Mar 6, 2008

Necklace Ascending a Staircase

THIS month, Justin Giunta plans to introduce two collections under his jewelry label, Subversive.
THE SUBVERSIVE Justin Giunta


On Friday, he will present what he describes as his “couture collection,” made up of one-of-a-kind elaborately constructed compositions, which will be shown on a chorus line of synchronized dancers and sold through his New York studio. On March 23, he will begin selling a less expensive variety of necklaces and bracelets, from $14.99 to $59.99, at Target.


It is one of fashion’s more delicious little ironies when a line called Subversive goes mainstream.

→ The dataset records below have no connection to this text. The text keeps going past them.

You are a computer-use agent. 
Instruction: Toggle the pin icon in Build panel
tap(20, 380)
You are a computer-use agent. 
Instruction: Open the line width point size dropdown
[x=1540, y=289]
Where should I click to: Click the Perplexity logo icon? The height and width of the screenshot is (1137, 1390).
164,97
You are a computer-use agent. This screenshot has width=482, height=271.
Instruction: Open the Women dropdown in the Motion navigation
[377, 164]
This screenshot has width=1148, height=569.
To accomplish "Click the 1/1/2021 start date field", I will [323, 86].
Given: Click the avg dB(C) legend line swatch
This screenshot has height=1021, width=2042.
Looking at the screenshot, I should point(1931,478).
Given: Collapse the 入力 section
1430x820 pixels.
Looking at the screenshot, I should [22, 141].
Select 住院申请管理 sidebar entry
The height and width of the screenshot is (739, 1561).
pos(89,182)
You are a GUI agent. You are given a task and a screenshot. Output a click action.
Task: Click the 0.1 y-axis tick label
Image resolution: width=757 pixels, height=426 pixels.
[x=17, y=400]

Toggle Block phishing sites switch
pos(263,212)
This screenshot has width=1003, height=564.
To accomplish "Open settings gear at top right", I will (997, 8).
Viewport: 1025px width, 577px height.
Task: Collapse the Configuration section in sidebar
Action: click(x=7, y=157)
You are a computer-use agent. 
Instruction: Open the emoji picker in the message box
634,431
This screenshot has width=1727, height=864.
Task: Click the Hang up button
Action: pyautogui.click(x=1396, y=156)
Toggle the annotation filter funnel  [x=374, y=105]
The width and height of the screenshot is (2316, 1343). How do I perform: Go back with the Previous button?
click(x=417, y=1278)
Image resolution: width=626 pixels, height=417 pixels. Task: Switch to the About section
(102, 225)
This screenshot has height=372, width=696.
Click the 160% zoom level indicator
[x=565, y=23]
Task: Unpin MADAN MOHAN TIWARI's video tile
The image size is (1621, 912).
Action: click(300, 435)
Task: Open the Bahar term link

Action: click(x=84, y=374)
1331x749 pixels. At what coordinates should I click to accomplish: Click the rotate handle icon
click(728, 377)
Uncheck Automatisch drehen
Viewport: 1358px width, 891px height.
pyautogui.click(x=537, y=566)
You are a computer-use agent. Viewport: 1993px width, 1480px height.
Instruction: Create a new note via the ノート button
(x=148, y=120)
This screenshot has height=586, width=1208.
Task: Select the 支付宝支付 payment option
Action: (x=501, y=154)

This was perhaps a predictable outcome, as Mr. Giunta’s ornate, intellectual, collagelike designs have been a hit since he began making them on a whim after arriving in New York from Pittsburgh. He had first tried to make a living selling chandeliers, T-shirts, “anything I could to survive in New York City,” he said. When he applied himself to jewelry, by piling pearls, charms, cameos, filigrees and whatnot onto necklaces that looked like beautiful train wrecks, he seemed to strike a chord.


“I was a one-man sweatshop for supplying the demand I had created,” he said.


Although the prices were low when he started (out of necessity), they have gone up over the years along with the preciousness of materials involved and the grandness of scale. His designs now range from $300 to $3,200.


So the opportunity to design for Target, Mr. Giunta said, could be viewed as a return to his original philosophy: “the undermining of an institution, which is jewelry.” In other words, he was an artist making necklaces while questioning the very idea of what a necklace is — kind of like a Duchamp or Magritte for the Vogue mind-set.


Target customers may be satisfied that his designs are still pretty and do not look watered down. A gold-tone cluster of bangles and beads, for example, looks recognizably Subversive, as does a tangle of pearls (actually shell and glass) attached with a fringe of chains to a pocket-watch frame, floating like a squid underwater.